The ArriveCan app was created in early 2020 at the onset of the pandemic as a way for travellers to upload mandatory contact and health information to present when crossing the border. It was updated numerous times as health rules changed. The app is no longer mandatory as of Sept. 30, 2022, but remains a voluntary option. In the summer of 2022, a problem with the app caused about 10,200 Apple device users to receive erroneous messages instructing them to quarantine or risk fines of as much as $5,000.

While federal officials have said the cost of the original version of the app was $80,000, they have also said the app project was not given a clear projected cost given the uncertainty related to how long it would be needed.

The Globe first reported in October, 2022, that the cost of the ArriveCan app had grown to more than $54-million.

Shortly after, Mr. Poilievre introduced a motion calling on Auditor-General Karen Hogan to audit the cost of the pandemic-era app for international travellers. The Conservative motion was approved in a 174-149 vote, with Liberal and Green Party MPs voting against.

Ms. Hogan’s ensuing report, released earlier this month, found a “glaring disregard” for basic management practices as the price to build and maintain the app grew to an estimated $59.5-million. The report said the two-person IT staffing company GCStrategies, which received $19.1-million to work on the app, was directly involved in setting narrow terms for a $25-million contract it ultimately won.

Since the report’s release, Liberal ministers and MPs have stressed that the report did not find any evidence of political interference in the ArriveCan process. Defence Minister Bill Blair, who was responsible for the Canada Border Service Agency’s ArriveCan project when he was public safety minister during the pandemic, has said he was never briefed on the app’s growing costs.

“The inflated costs were not shared with the ministry at that time‚” Mr. Blair told CTV News in an interview after the release of the Auditor-General’s report. “I always accept my responsibility as the minister.

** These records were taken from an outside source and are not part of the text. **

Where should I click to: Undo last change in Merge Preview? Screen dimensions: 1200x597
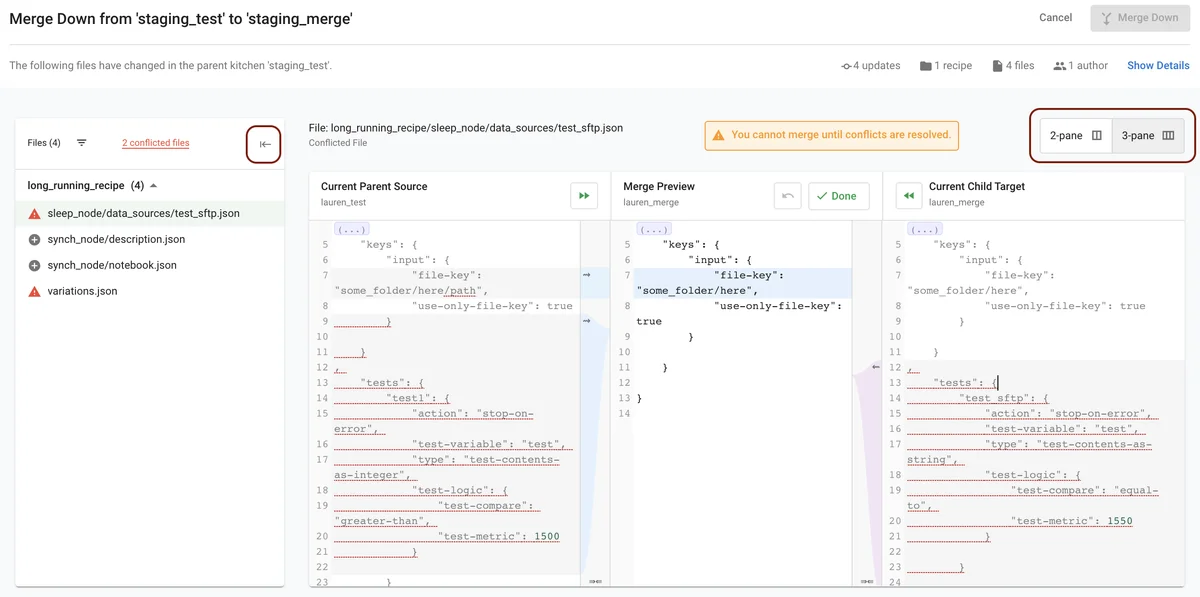point(788,196)
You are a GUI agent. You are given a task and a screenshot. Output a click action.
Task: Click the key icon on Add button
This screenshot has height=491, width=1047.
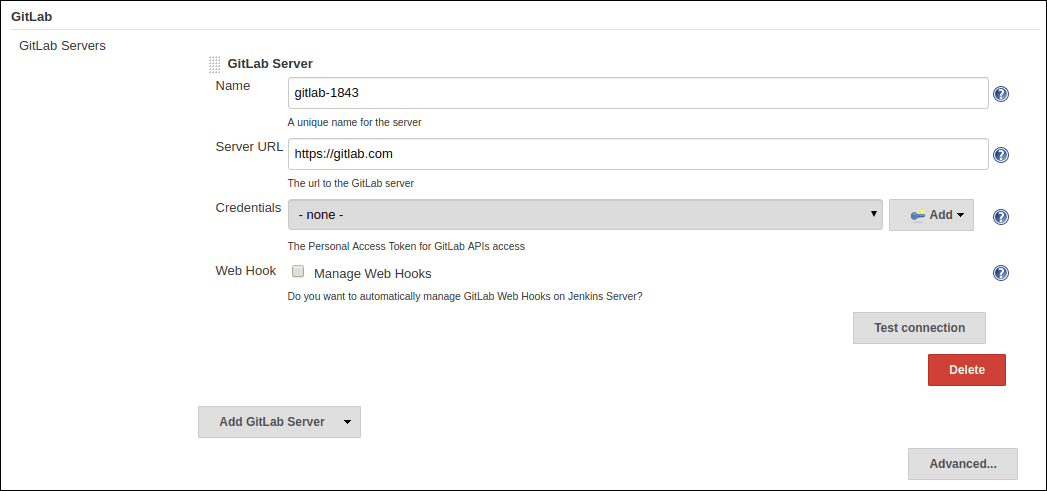pos(917,215)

But at the same time, I think it’s important to acknowledge if the information is not shared up through a management chain.”

Mr. Poilievre told The Globe Friday that ministers are ultimately responsible for spending in their departments.

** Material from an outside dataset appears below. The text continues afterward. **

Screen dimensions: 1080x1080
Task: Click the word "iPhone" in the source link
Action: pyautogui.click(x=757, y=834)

“I don’t think it’s a defence if he says that he wasn’t aware,” he said. “If he can’t surveil all the contracts in his department, then he needs to choose smart, competent people who can do it for him.”

Mr. Poilievre said the fact that both the size of the public service and the budget for outsourcing have grown considerably under the Liberals indicates there is room to find savings.

“This is just classic mismanagement and carelessness,” he said. “We need to restore the discipline of scarcity inside the administration of government.”

GCStrategies, which has received millions of dollars to win federal contracts and then subcontract the work, is an example of where spending on consultants could be reduced, he said.

“Apparently their only role was to go out and find contractors. Are you telling me there’s no one among the hundreds of thousands of public servants we have that is capable of finding out which specialty contractors are needed?” he asked.

“That’s an obvious example of where we could get rid of an enormous amount of parasitical waste. Secondly, why can’t we have IT expertise inside the public service? ... I think we need to have reasonably well-paid IT services that are done in house so that we don’t need to contract out to these extremely expensive outside firms.”

NDP MP Blake Desjarlais said the estimates votes included a wide range of items in addition to ArriveCan. He said Conservatives “had their own scandals” while in office, pointing to the problem-plagued Phoenix pay system that was developed under the Conservatives and launched under the Liberals.

“We won’t take any lesson from Pierre Poilievre’s Conservatives,” he said in a statement. “New Democrats have been fighting since the beginning to get at the bottom of the ArriveCan scandal and to reduce the use of wealthy private consultants for years, and we won’t stop.”